Each fall, monarch butterflies make a remarkable journey from the northern United States to central Mexico, where they overwinter. To successfully navigate to a target located up to 2,500 miles away, the butterflies employ a biological compass that makes use of the changing position of the sun in the sky.
Previous work, including a 2009 paper in Science* describing research led by Steven Reppert, MD, professor of neurobiology at the University of Massachusetts Medical School, showed that the butterfly's antennae are critical components of that compass. Circadian clocks located in these light-sensitive structures, the paper reported, enable the butterfly to determine where the sun should be at any particular hour.

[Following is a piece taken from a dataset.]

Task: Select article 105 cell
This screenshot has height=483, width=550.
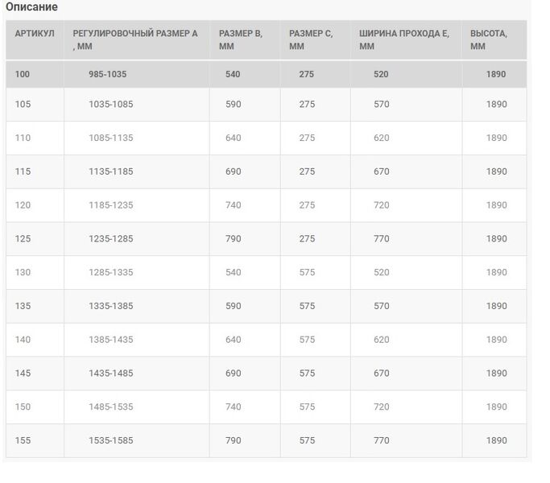Action: 23,104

A new study, published online this week by the prestigious journal Nature Communications, and co-authored by Reppert, Robert Gegear, PhD, assistant professor of biology and biotechnology at Worcester Polytechnic Institute (WPI), and Patrick Guerra, PhD, and Christine Merlin, PhD, postdoctoral researchers in neurobiology at UMass Medical School, has shed new light on how the butterfly's brain uses the information from those clocks and what happens when the clocks malfunction.
In the study, conducted at UMass Medical School, the researchers set out to determine whether monarch butterflies can orient themselves successfully in a southerly direction with only one antenna or when the two antennae send conflicting information to the brain. They found that the butterflies can, in fact, navigate successfully with a single antenna. However, when they painted one antenna black (to prevent it from sensing light), the butterflies oriented in the wrong direction. If the painted antenna was then removed, the butterflies reoriented themselves in the proper direction.

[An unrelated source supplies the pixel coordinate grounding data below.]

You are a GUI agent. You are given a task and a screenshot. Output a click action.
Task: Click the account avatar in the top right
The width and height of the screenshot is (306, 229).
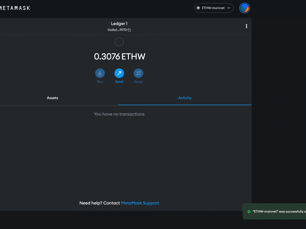[244, 8]
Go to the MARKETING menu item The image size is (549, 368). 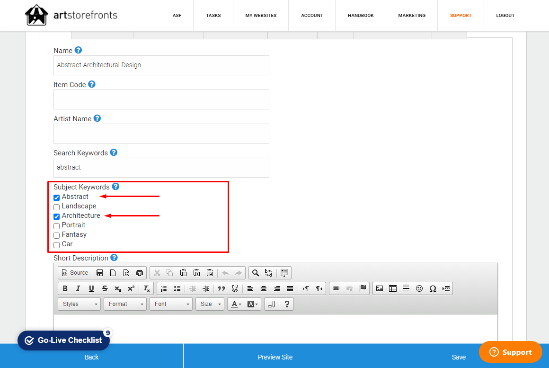[x=412, y=16]
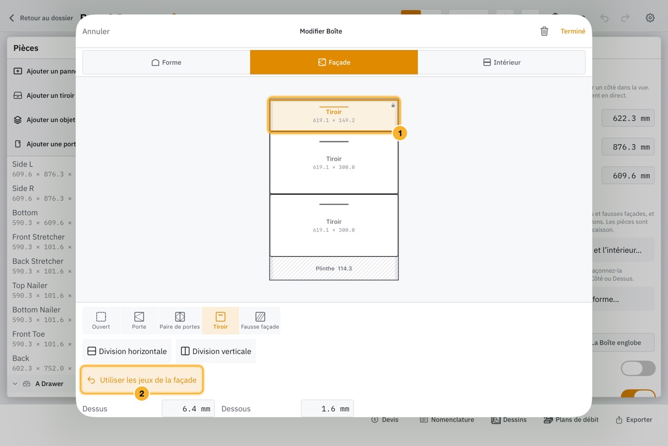Select the middle Tiroir 619.1 × 300.0 panel
This screenshot has height=446, width=668.
333,163
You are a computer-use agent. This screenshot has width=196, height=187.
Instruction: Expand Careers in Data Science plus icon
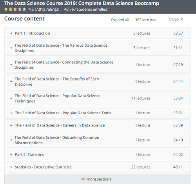[x=11, y=125]
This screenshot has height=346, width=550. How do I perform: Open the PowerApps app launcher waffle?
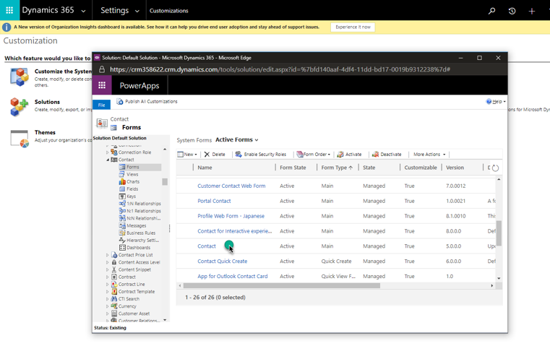[102, 85]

It appears, the authors note, that the timing information from the two antennae is integrated within the butterfly's brain. It also appears that the circadian clocks in the antennae work independently, and that the information from either clock is sufficient to properly calibrate the butterfly's sun compass. However, when both antennae are present but sending desynchronized timing information to the brain (as when one antenna is exposed to light but the other is blacked out), the brain attempts to integrate these conflicting signals and the result is an improper compass heading.
The scientists also conducted genetic tests aimed at determining whether the circadian clock in one of the butterfly's antennae can influence the operation of the clock in the other antenna. They found that the expression of genes linked to the operation of the circadian clock in a functioning antenna was unaffected when the other antenna was painted black. They also determined that circadian clock genes were expressed throughout the antenna, suggesting that the entire antenna, or any part of it, can function as a clock.
"This research is a great example of how an interdisciplinary approach can be used to better understand a complex biological system," Gegear said.
In his current research at WPI, Gegear is focusing on a different pollinating insect: the bumblebee. His work is exploring, broadly, the relationship between the bees and flowering plants. In work that encompasses biology, evolutionary ecology, cognitive psychology, and behavioral neuroscience, he is investigating how the bumblebee's simple brain is capable of remarkably complex cognition, and how the mental activity of bees and the decisions they make as they gather food and pollinate plants ultimately have profound consequences for the ecosystem and the human food supply.
Read the Nature Communications paper.
*"Antennal Circadian Clocks Coordinate Sun Compass Orientation in Migratory Monarch Butterflies," Christine Merlin, Robert J. Gegear, Steven M. Reppert, Science, Vol. 325, pp. 1700-1704, Sept. 25, 2009.